804766 - Decommission VMWare VM builders - production slaves (non-try)

Reporter

Description

•

12 years ago

The non-try VMWare VMs are still building things like
* beta/release on-change
* beta/release/esr releases
* inbound spidermonkey
* fuzzing  (preferentially over ix hardware)
This will get smaller with bug 798361 (bug 772446) but 
<nthomas>	how much of a difference would disabling them make ?
<lerxst>	nthomas: gigantic. those 50 build VMs together are causing the same IO load you'd expect from 500 normal VMs
but we're ok right now, where "ok" is defined as "overloaded but not currently on fire"

Going to disable them in slavealloc initially to help the netapp, and monitor the wait times for issues.

Slave list (from buildbot-configs):
bld-centos5-32-vmw-001
bld-centos5-32-vmw-002
bld-centos5-32-vmw-003
bld-centos5-32-vmw-004
bld-centos5-32-vmw-005
bld-centos5-32-vmw-006
bld-centos5-32-vmw-007
bld-centos5-32-vmw-008
bld-centos5-32-vmw-009
bld-centos5-32-vmw-010
bld-centos5-32-vmw-011
bld-centos5-32-vmw-012
bld-centos5-32-vmw-013
bld-centos5-32-vmw-014
bld-centos5-32-vmw-015
bld-centos5-32-vmw-016
bld-centos5-32-vmw-017
bld-centos5-32-vmw-018
bld-centos5-32-vmw-019
bld-centos5-32-vmw-020
bld-centos5-32-vmw-021
bld-centos5-32-vmw-022
bld-centos5-64-vmw-001
bld-centos5-64-vmw-002
bld-centos5-64-vmw-003
bld-centos5-64-vmw-004
bld-centos5-64-vmw-005
bld-centos5-64-vmw-006

Those are all in 'production', there are no staging slaves of this class.

Nick Thomas [:nthomas] (UTC+12)

Reporter

Comment 1

•

12 years ago

Disabled in slavealloc, and did a graceful buildbot shutdown on them all to catch the fuzzer jobs.

Summary: Decommision VMWare VM builders - production slaves (non-try) → Decommission VMWare VM builders - production slaves (non-try)

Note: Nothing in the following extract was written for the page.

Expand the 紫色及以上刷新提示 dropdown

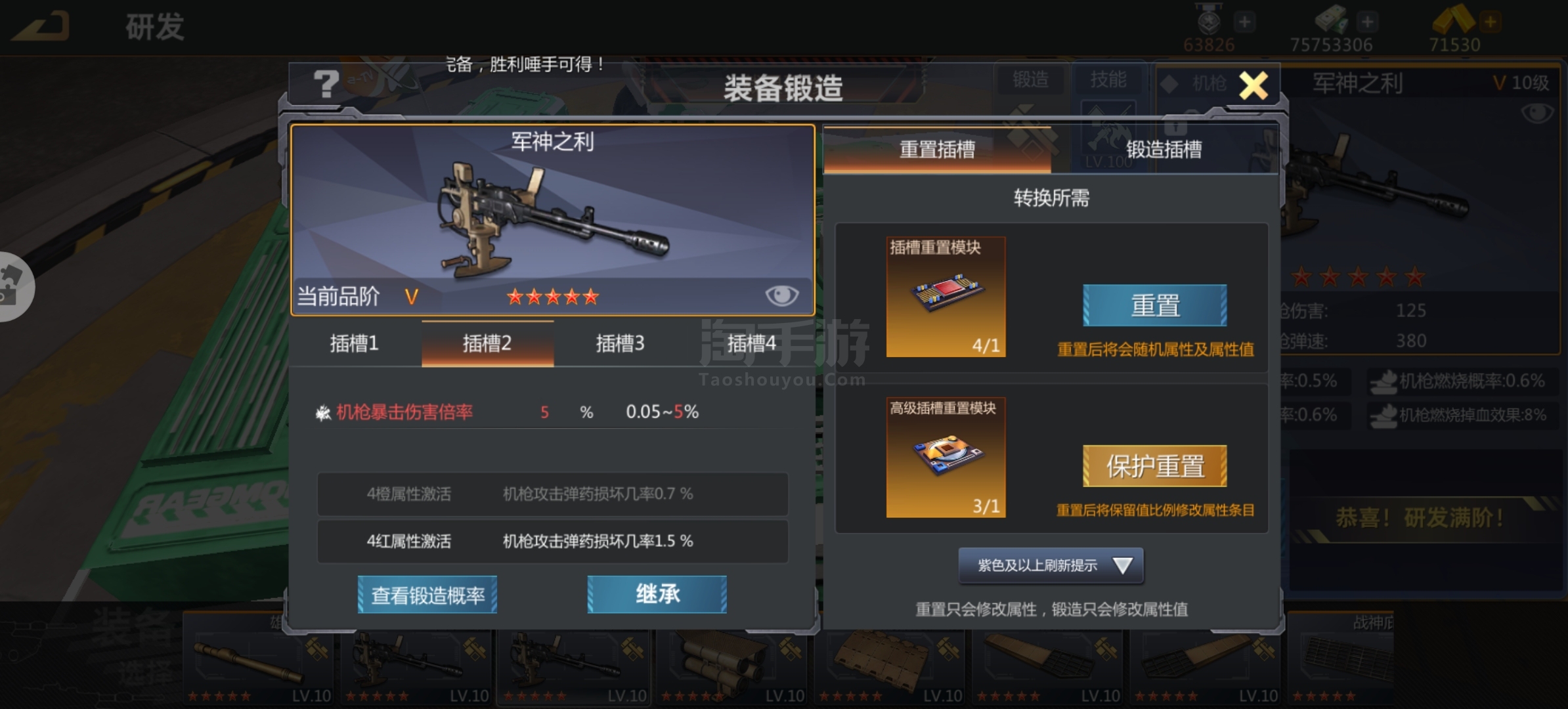[1051, 565]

Nick Thomas [:nthomas] (UTC+12)

Reporter

Comment 2

•

12 years ago

... which is RelEng-speak for 'everything in comment #0 is now idle'.

Nick Thomas [:nthomas] (UTC+12)

Reporter

Comment 3

•

12 years ago

Re-enabled these four:
bld-centos5-32-vmw-001
bld-centos5-32-vmw-002
bld-centos5-64-vmw-001
bld-centos5-64-vmw-002
since the spidermonkey builds don't happen otherwise. They'll be busy with fuzzing otherwise, which is not I/O intensive.

Greg Cox [:gcox]

Comment 4

•

12 years ago

From a conversation with :arr on 6 November --
18:39:26 arr: let us know if/when we should reenable the rest of the slaves

In bug 809105 I have the slaves moved over to SAS drives, so, this batch should be allowed to start back up.  Piecemeal would be nice, if feasible.

Nick Thomas [:nthomas] (UTC+12)

Reporter

Comment 5

•

12 years ago

(In reply to Nick Thomas [:nthomas] from comment #0)
> The non-try VMWare VMs are still building things like
> * beta/release on-change
> * beta/release/esr releases
> * inbound spidermonkey
> * fuzzing  (preferentially over ix hardware)

* beta will move off these slaves after the code merge Nov 19 (Fx18, bug 798361)
* release will move off on the merge around the new year (Fx18, riding the trains)
* esr is targeting moving off at the same time as release (backporting at 17.0.1 esr)
* spidermonkey moved off these slaves (bug 794339) recently.
* fuzzing still needs to move (bug 803764)

As it is with these slaves off the only thing that's hurting is lack of linux fuzzing right now.

Greg Cox [:gcox]

Comment 6

•

12 years ago

OK, bring back what's hurting you.  You know we'll yell if we have to. :)

Nick Thomas [:nthomas] (UTC+12)

Reporter

Comment 7

•

12 years ago

These slaves are re-enabled in slavealloc again, which means they're doing work. This changed on Nov 9. kmoir, any info on that ? gcox, how's the netapp finding that ? Hopefully it's mostly CPU load rather than I/O.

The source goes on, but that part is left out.